This was the first extension of an international debt instrument to Sri Lanka after the government led by President Gotabaya Rajapaksa on April 12 temporarily suspended debt servicing.
The embattled government had announced an orderly default until the country came to an agreement with the International Monetary Fund (IMF) for a possible bailout package.
“India’s unstinted and multi-faceted support to Sri Lanka continued. As ongoing currency support, @RBI extended the duration of the US$ 400 million currency swap for @CBSL which was concluded in #January this year,” the High Commission of India said on Twitter.
However, the debt service suspension was not applicable to currency swap arrangements with other central banks.
The debt default came as the island nation was grappling with its worst-ever economic crisis compounded by forex shortages and a balance of payments crisis.

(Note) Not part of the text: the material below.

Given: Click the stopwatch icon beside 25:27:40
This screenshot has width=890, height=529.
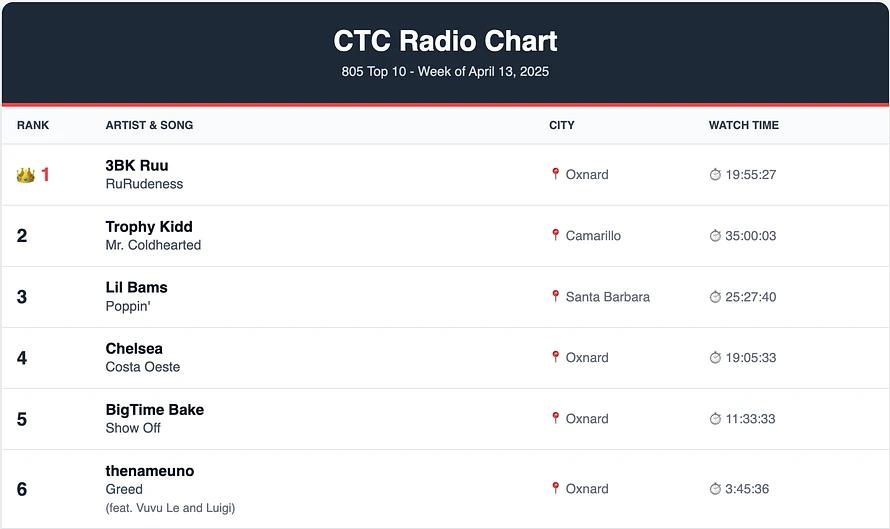Looking at the screenshot, I should click(x=715, y=296).
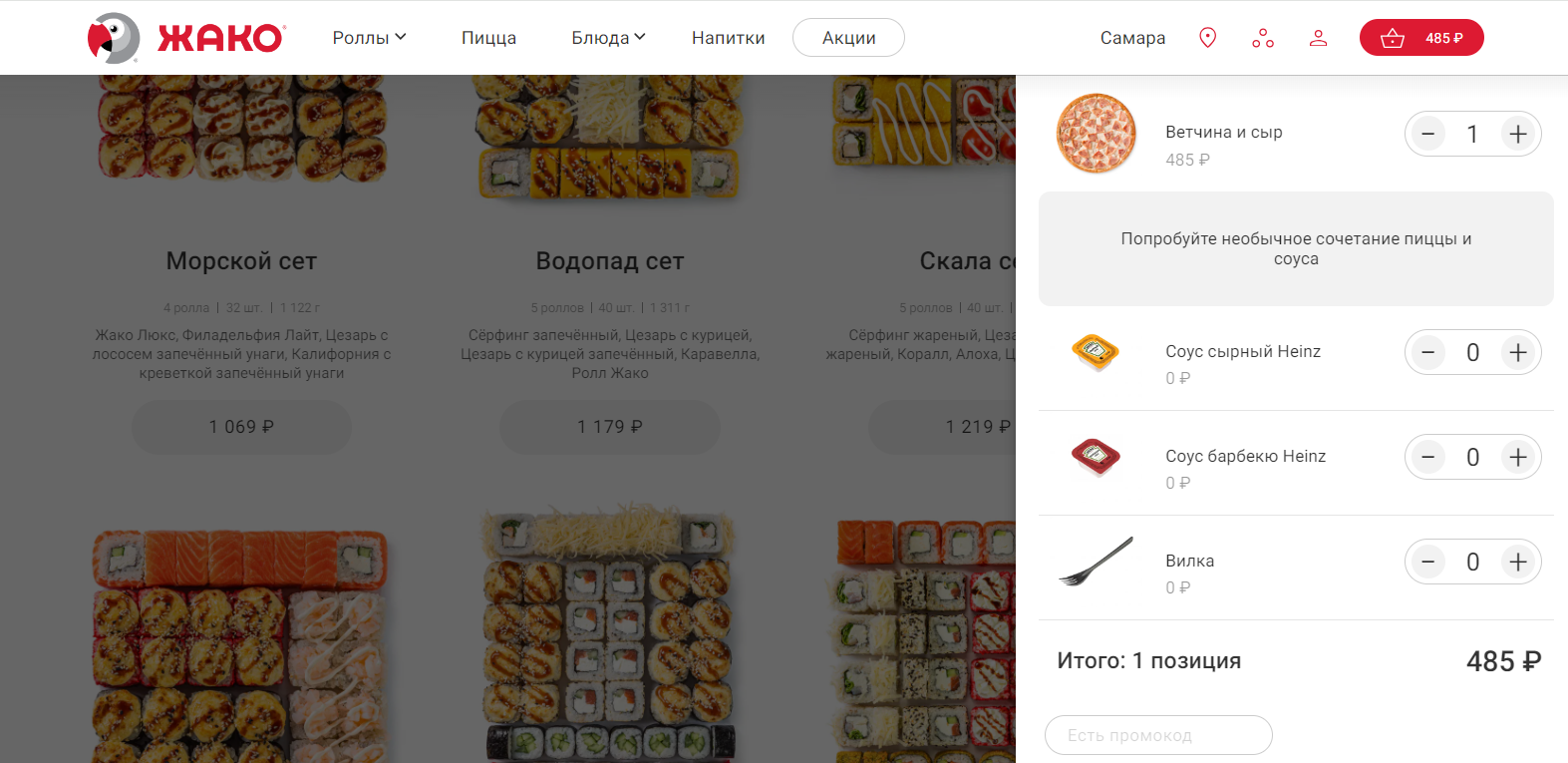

Sri Lanka had also drawn on Indian credit lines worth $1 billion for essential imports and separate ones for the importation of fuel.
The Reserve Bank of India (RBI) signed the currency swap agreement with the Central Bank of Sri Lanka under the SAARC Currency Swap Framework 2019-22.

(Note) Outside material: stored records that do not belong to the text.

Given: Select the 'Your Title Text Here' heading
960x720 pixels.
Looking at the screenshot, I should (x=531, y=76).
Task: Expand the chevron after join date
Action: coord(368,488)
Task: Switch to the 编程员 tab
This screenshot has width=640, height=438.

Under the agreement, the Central Bank of Sri Lanka can make drawals of US Dollar, Euro or Indian Rupee in multiple tranches up to a maximum of $400 million or its equivalent.
Sri Lanka’s economic crisis is caused in part by a lack of foreign currency, which has meant that the country cannot afford to pay for imports of staple foods and fuel, leading to acute shortages and very high prices.

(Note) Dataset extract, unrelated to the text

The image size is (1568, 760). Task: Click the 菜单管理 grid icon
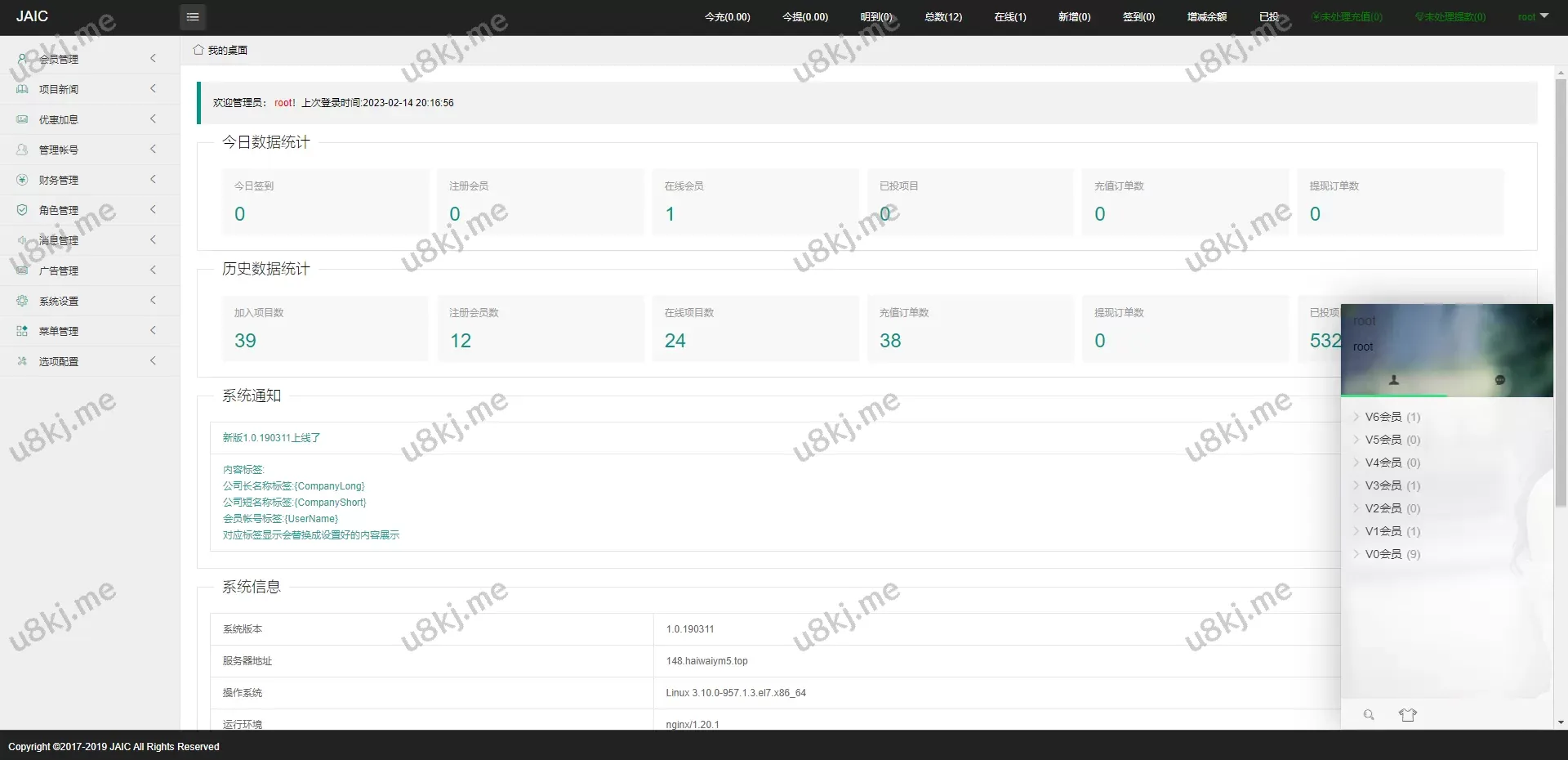tap(22, 331)
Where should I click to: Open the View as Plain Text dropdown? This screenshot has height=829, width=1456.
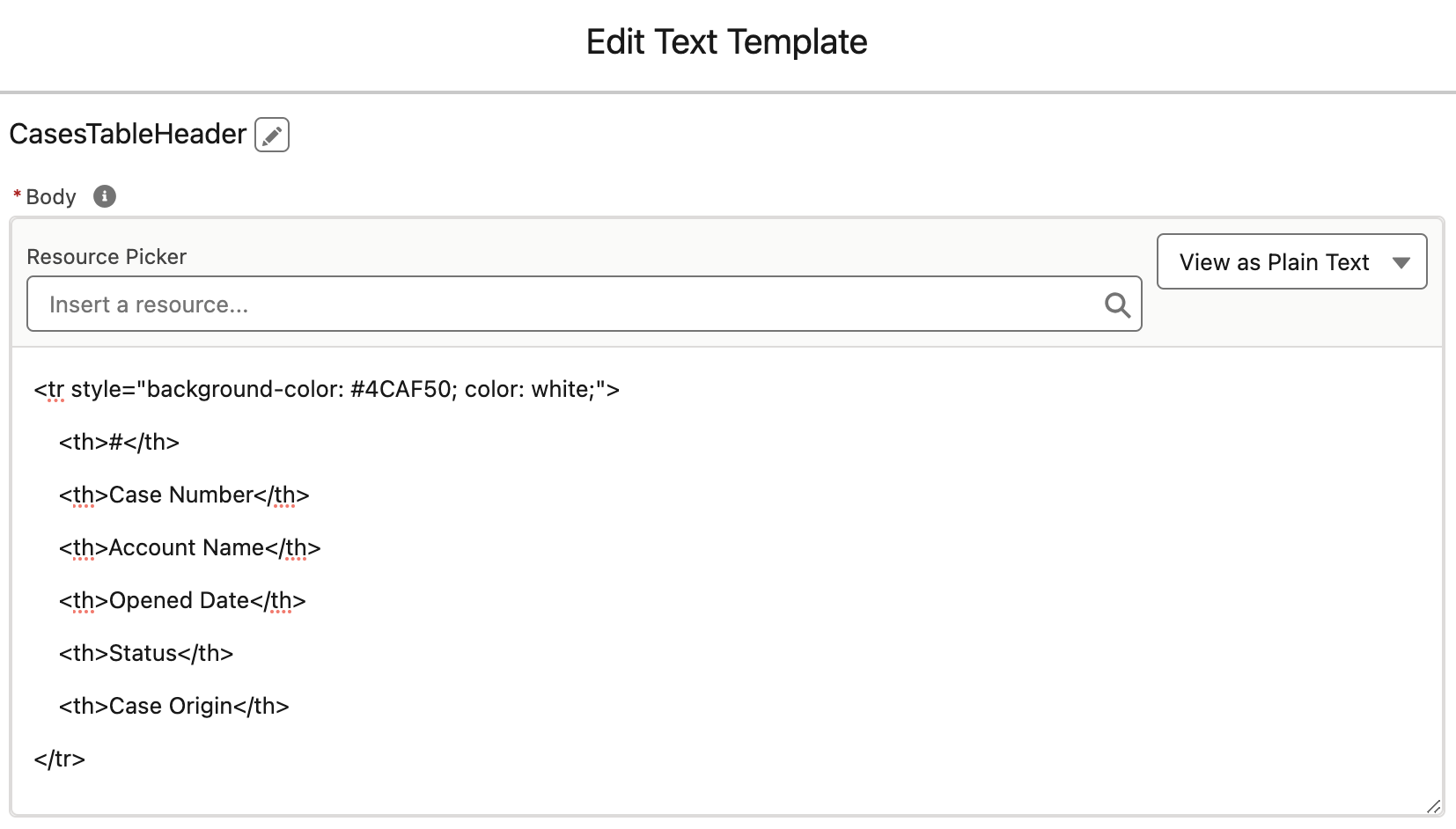(x=1291, y=261)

The country is witnessing large-scale protests against the government’s handling of the debt-ridden economy – the worst-ever economic crisis in the country’s history.
Protests demanding the resignation of President Rajapaksa and his Sri Lanka Podujana (Peramuna)-led government have intensified as shortages continued and prices soared.
Last week, the Sri Lankan government said it would temporarily default on $35.5 billion in foreign debt as the pandemic and the war in Ukraine made it impossible to make payments to overseas creditors.